The outlook in Juneau: Foggy!

The state’s recession appears to be leveling out with even a small growth in employment (see page 1) but the uncertainties over the state budget are causing anxieties in local government and are un- settling to business leaders who would otherwise be pleased at the firming of job numbers. Basically, here is what is happening: Oil revenues are rising modestly and shrinking a deficit that had been projected. A state budget with modest reductions could fit within existing revenues and allow for a Permanent Fund dividend, or PFD, in the range of $1,200. Gov. Mike Dunleavy has promised voters a $3,000 dividend, however, which would result in a $1.6 billion deficit. The governor proposes a series of drastic budget actions to cover the gap and allow for the large PFD. The actions include about $600 million in reductions to state agencies, a curtailment of state school bond assistance to municipalities and what amounts to a confiscation by the state of industrial tax base of several local governments and denying coastal communities a 50 percent share of fish tax revenues. If these were to actually happen the finances of several communities would be decimated. However, many of the governor’s proposals won’t happen because legislators, who must change statutes, are refusing the governor’s requests. The House has largely rejected Dunleavy’s plan when it passed its version of the operating budget, and the Senate appears headed in the same direction as it finalizes its budget.

Big PFD as a compromise?
What about the dividend? The House did not put a PFD in its budget, preferring to negotiate this in a separate bill. The appropriation can be made either in a bill or in the budget. The Senate, in a surprise move, put a $3,000 PFD in its budget. Now having given sanction to the governor’s amount for the dividend it may be politically difficult for legislators to walk back the number. It is possible this may be part of a ploy to get the governor to wield his veto pen lightly. Dunleavy has the power to reduce spending through the veto but he cannot make an appropriation, such as for the PFD. That is the tension: Dunleavy can reduce the budget but only the Legislature can give him the dividend at the amount promised to voters last fall. If the Senate Finance plan, basically a budget with some cuts and a $3,000 PFD, were to actually prevail, it would push the required draw from the Permanent Fund’s earnings reserve account above the 5.25 percent-of-market-value limit set in last year’s Senate Bill 26. In would actually push the draw to between 6.3 percent to 6.5 percent, according to estimates. This wouldn’t say much about Alaska’s financial credibility or willingness to stick with fiscal discipline, but it would be a (typical) maneuver out of a political problem created by the governor’s promise on the PFD.

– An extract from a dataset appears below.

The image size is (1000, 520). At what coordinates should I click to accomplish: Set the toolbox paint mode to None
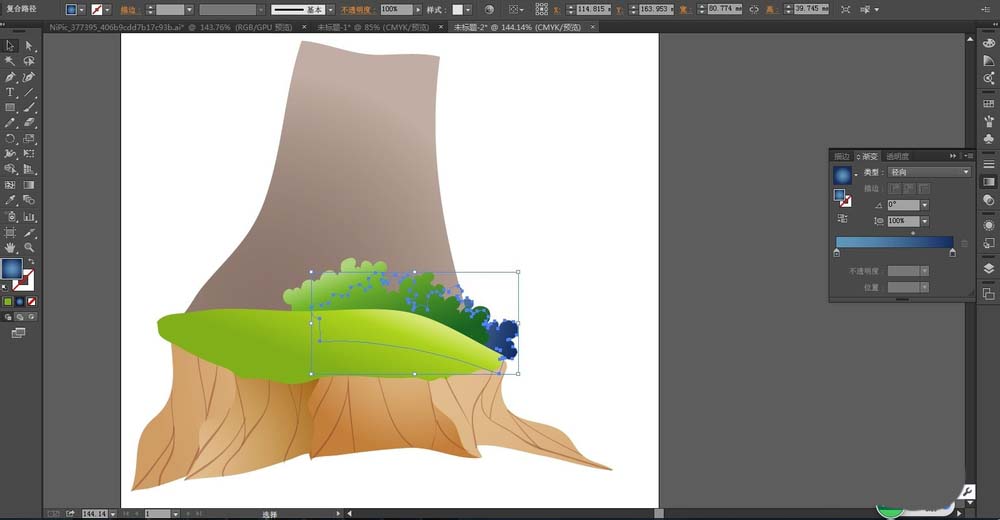pos(31,301)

How will all this end up? The Legislature’s required adjournment is mid-May although there is a provision for a short-term extension. There could yet be a battle over budgets and vetoes, and the governor’s proposals for constitutional amendments are controversial. He has also put a lot at stake in criminal justice bills, some of which are being resisted. How all this will play out is uncertain. A further problem is that a $3,000 dividend this year means a big dividend next year, an election year. This further pressures any stabilized draw from the Permanent Fund earnings reserve. A sense of a durable fiscal plan is pretty much out the window.